On Phobos GC hunt

Dmitry Olshansky via Digitalmars-d digitalmars-d at puremagic.com
Wed Oct 8 05:08:59 PDT 2014


On Wednesday, 8 October 2014 at 11:25:25 UTC, Johannes Pfau wrote:
> Am Tue, 07 Oct 2014 15:57:58 +0000
> schrieb "Dmitry Olshansky" <dmitry.olsh at gmail.com>:
>
>> 
>> Instead we need to observe patterns and label it automatically 
>> until the non-trivial subset remains. So everybody, please 
>> take time and identify simple patterns and post back your 
>> ideas on solution(s).
>> 
>
> I just had a look at all closure allocations and identified 
> these
> patterns:

Awesome! This is exactly the kind of help I wanted.

>
>
> 1) Fixable by manually stack-allocating closure
>    A delegate is passed to some function which stores this 
> delegate and
>    therefore correctly doesn't mark the parameter as scope. 
> However,
>    the lifetime of the stored delegate is still limited to the 
> current
>    function (e.g. it's stored in a struct instance, but on the 
> stack).
>
>    Can be fixed by creating a static struct{T... members; void
>    doSomething(){access members}} instance on stack and passing
>    &stackvar.doSomething as delegate.

Hm... Probably we can create a template for this.

>
> 2) Using delegates to add state to ranges
>    ----
>    return iota(dim).
>      filter!(i => ptr[i])().
>      map!(i => BitsSet!size_t(ptr[i], i * bitsPerSizeT))().
>      joiner();
>    ----
>    This code adds state to ranges without declaring a new type: 
> the ptr
>    variable is not accessible and needs to be move into a 
> closure.
>    Declaring a custom range type is a solution, but not
>    straightforward: If the ptr field is moved into the range a 
> closure
>    is not necessary. But if the range is copied, it's address 
> changes
>    and the delegate passed to map is now invalid.
>

Indeed, such code is fine in "user-space" but have no place in 
the library.

> 3) Functions taking delegates as generic parameters
>    receiveTimeout,receive,formattedWrite accept different types,
>    including delegates.
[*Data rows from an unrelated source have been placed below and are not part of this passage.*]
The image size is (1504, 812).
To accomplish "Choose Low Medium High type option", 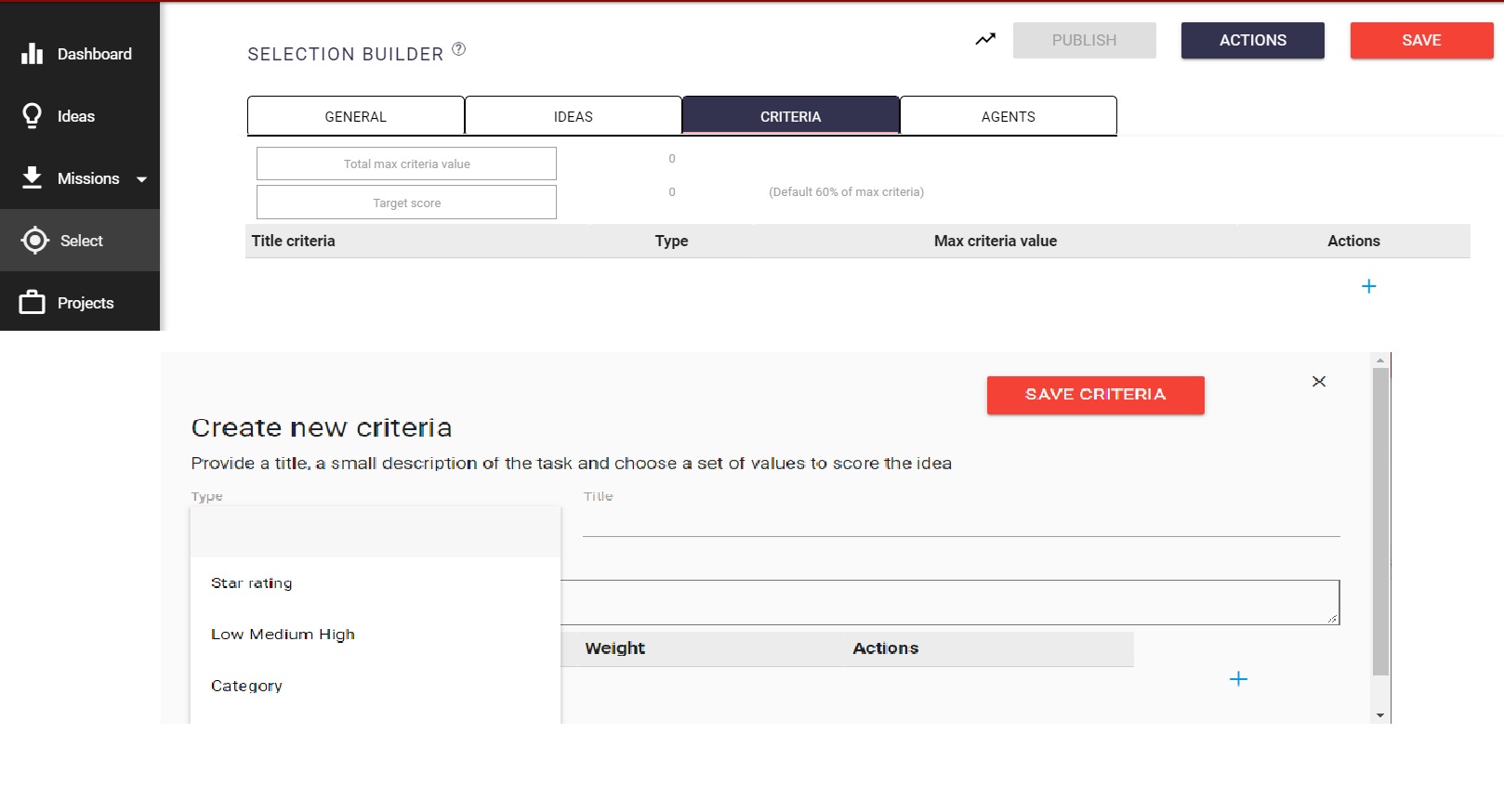I will pos(283,635).
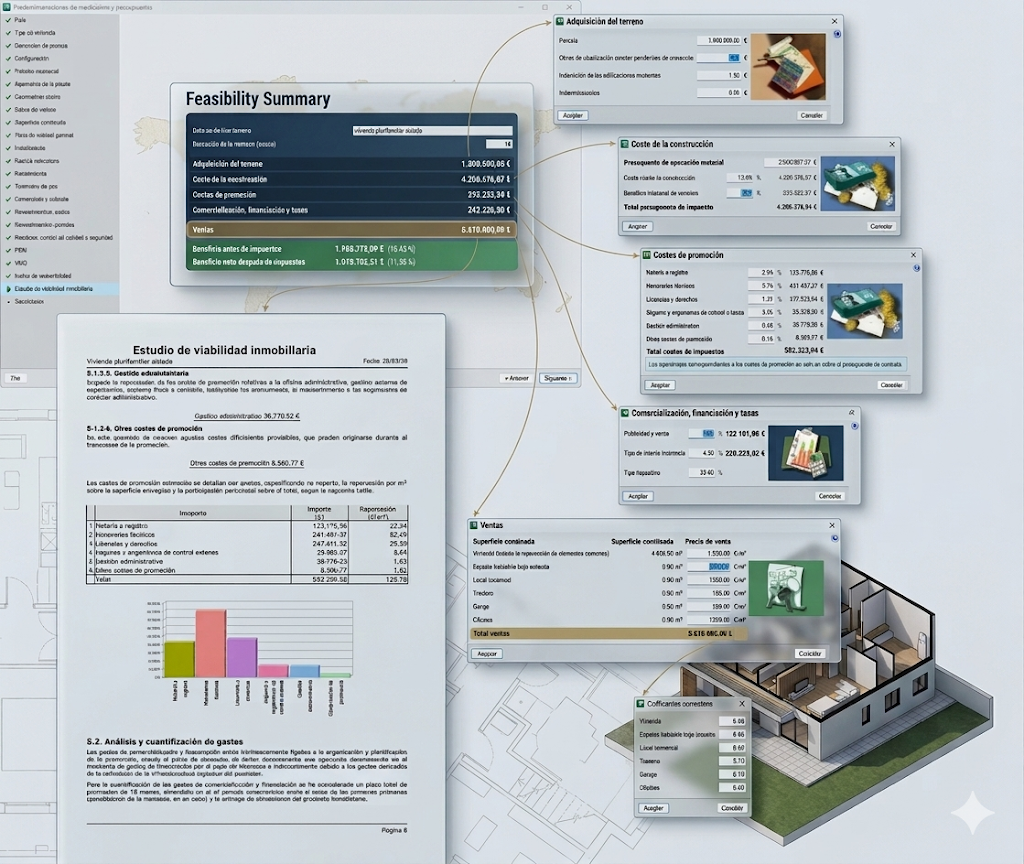The image size is (1024, 864).
Task: Accept the Adquisición del terreno dialog
Action: coord(573,116)

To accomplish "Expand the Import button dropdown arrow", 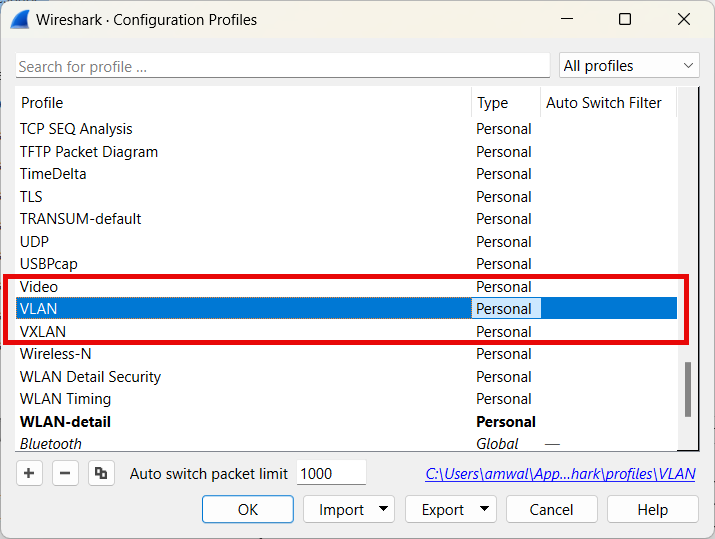I will pos(384,509).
The delegates can all be scope to avoid 
> the
>    allocation but is void foo(T)(scope T) a good idea? The 
> alternative
>    is probably making an overload for delegates with scope 
> attribute.
>
>    (The result is that all functions calling receiveTimeout,... 
> with a
>    delegate allocate a closure)
>
> 4) Solvable with manual memory management
>    Some specific functions can't be easily fixed, but the 
> delegates
>    they create have a well defined lifetime (for example spawn 
> creates
>    a delegate which is only needed at the startup of a new 
> thread, it's
>    never used again). These could be malloc+freed.
>

I think this and (2) can be solved if we come up with solid 
support for RC-closures.

> 5) Design issue
>    These functions generally create a delegate using variables 
> passed
>    in as parameters. There's no way to avoid closures here. 
> Although
>    manual allocation is an possible, the lifetime is undefined 
> and can
>    only be managed by the GC.
>
> 6) Other
>    Two cases can be fixed by moving a buffer into a struct or 
> moving a
>    function out of a member function into it's surrounding 
> class.
>

Yeah, there are always outliers ;)

> Also notable: 17 out of 35 cases are in std.net.curl. This is 
> because
> curl heavily uses delegates and wrapper delegates.

Interesting... it must be due to cURL callback-based API.
All in all, std.net.curl is a constant source of complaints, it 
may need some work to fix other issues anyway.